The research planned in KISSKI is designed to increase efficiency in the use of the service centre’s infrastructure and to empower users to apply AI. The research is divided into four interrelated research themes and supports the service centre: where research is successful, emerging prototypes will be taken up and integrated into the services to further improve them.
Scalable AI training and highly available inference for sensitive data
The scaling of time-critical AI models is particularly important in the operational management and planning of energy grids, in energy trading and in acute medical diagnostic tasks. Reliable adherence to a promised time to completion (TTC) during inference is crucial.
Semi-automatic scaling of AI models
Big data is the key to good AI models. However, machine learning workflows are often developed by users for smaller data sets on a workstation. Moving from a single workstation to efficient parallel training in a high-performance computer is a challenge. SMEs are also at a competitive disadvantage here, as processing large amounts of data is cost-intensive. They are particularly dependent on cost-effective strategies for learning from large data sets. For this purpose, basic model properties, such as the network architecture of deep learning models, are investigated and their performance, resource requirements and interpretability are estimated, and model hyperparameters are defined.
Exploiting heterogeneous hardware for AI models
GPUs provide an efficient parallel architecture for training and inference and are therefore widely used in the exploitation of AI models. However, there are other architectures, such as Graphcore accelerators, FPGA or Google TPU, which are more efficient in many cases. Neuromorphic chips like Intel’s Loihi promise further efficiency gains with low power consumption. For a comparison, simply porting an AI workflow to different architectures is time-consuming and does not always lead to a fair result. Often, improvements are possible through further adaptations, e.g. with FPGAs, computational accuracy can be traded off for speed. Neuromorphic systems, on the other hand, require specially adapted algorithms that make it much more difficult for users to get started, but enable significant improvements in energy consumption and training and inference times.

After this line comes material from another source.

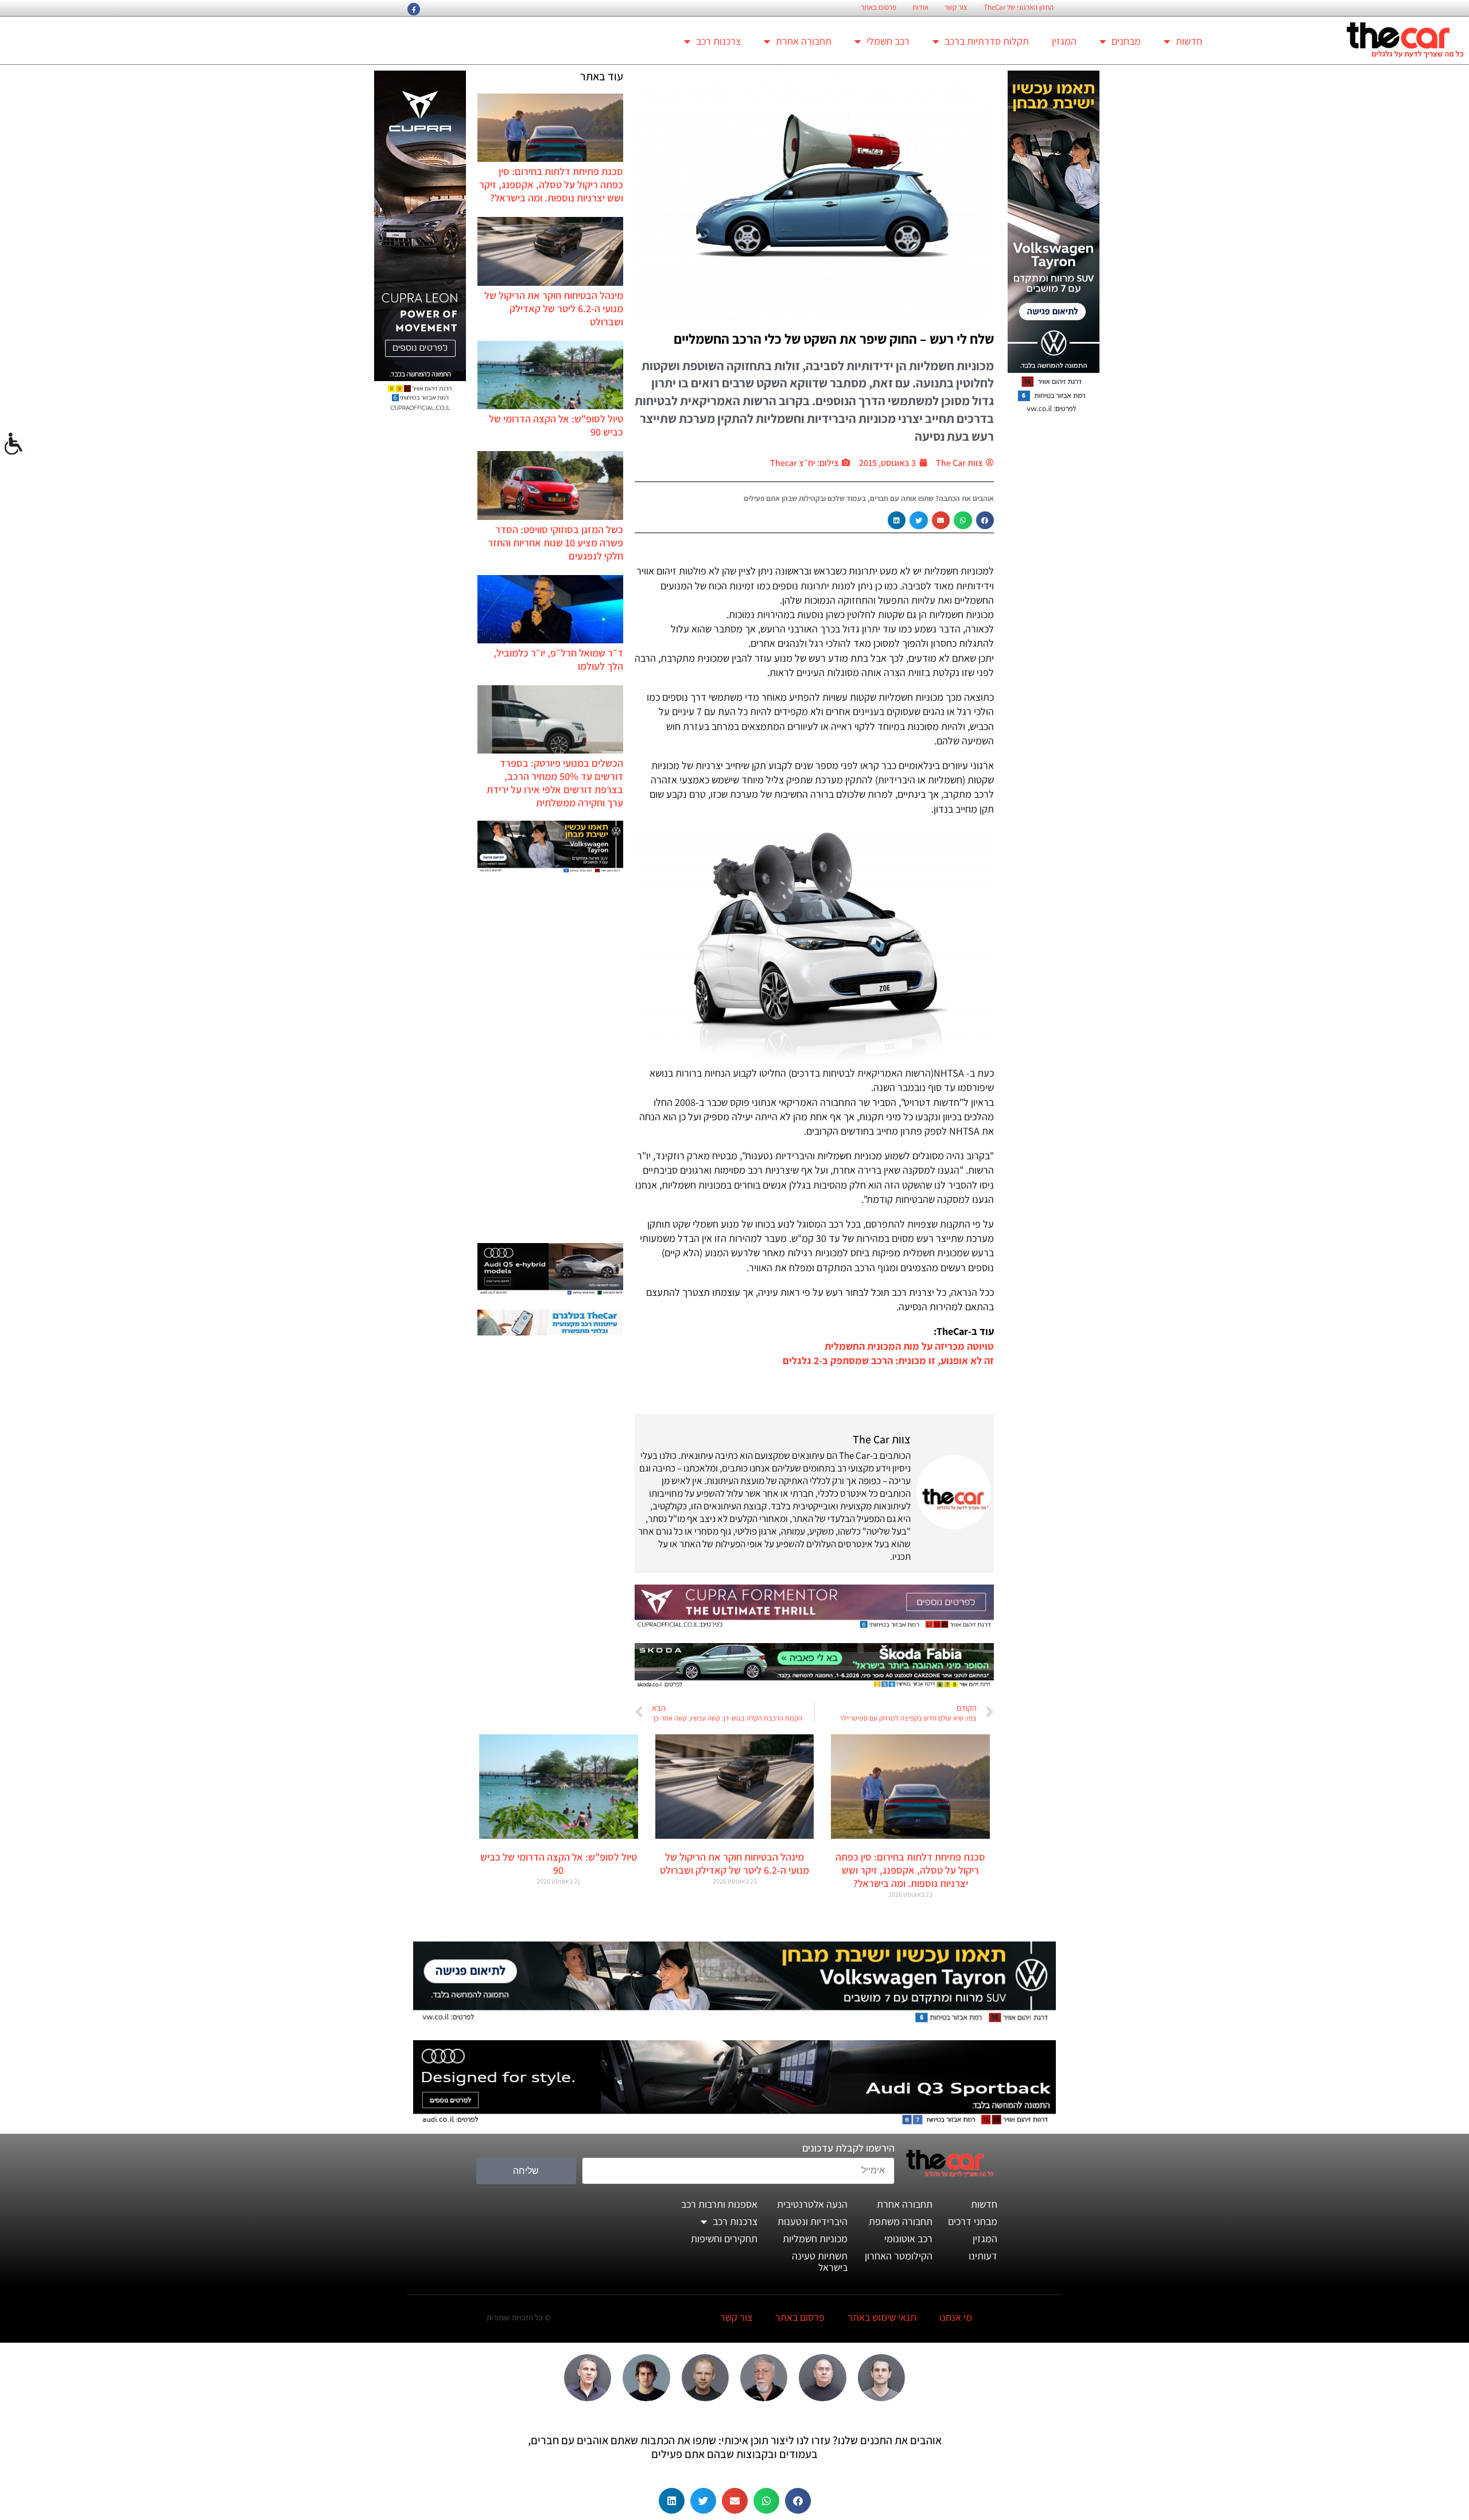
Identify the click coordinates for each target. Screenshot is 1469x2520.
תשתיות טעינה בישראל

Secure and efficient data management
Managing training data is challenging because of its properties (5-Vs: Volume, Velocity, Variety, Veracity, Value). It is desirable to have a central data infrastructure with data governance to ensure quality, integrity and security (data protection, confidentiality) of the stored data, as well as compliance with the FAIR principles (findable, accessible, interoperable, re-usable), whereby users gain data sovereignty over their multimodal data and time series. Instead, a project-specific and often minimalist tool solution is typically used. This leads to data silos and makes the exchange of data drastically more difficult. The particular challenge in KISSKI is that simple and efficiently scalable access for authorised users must go hand in hand with the necessary protection against unauthorised access. KISSKI data governance must therefore establish a workflow that enables secure and scalable data processing based on current encryption technologies and dynamically allocatable, isolated computing nodes.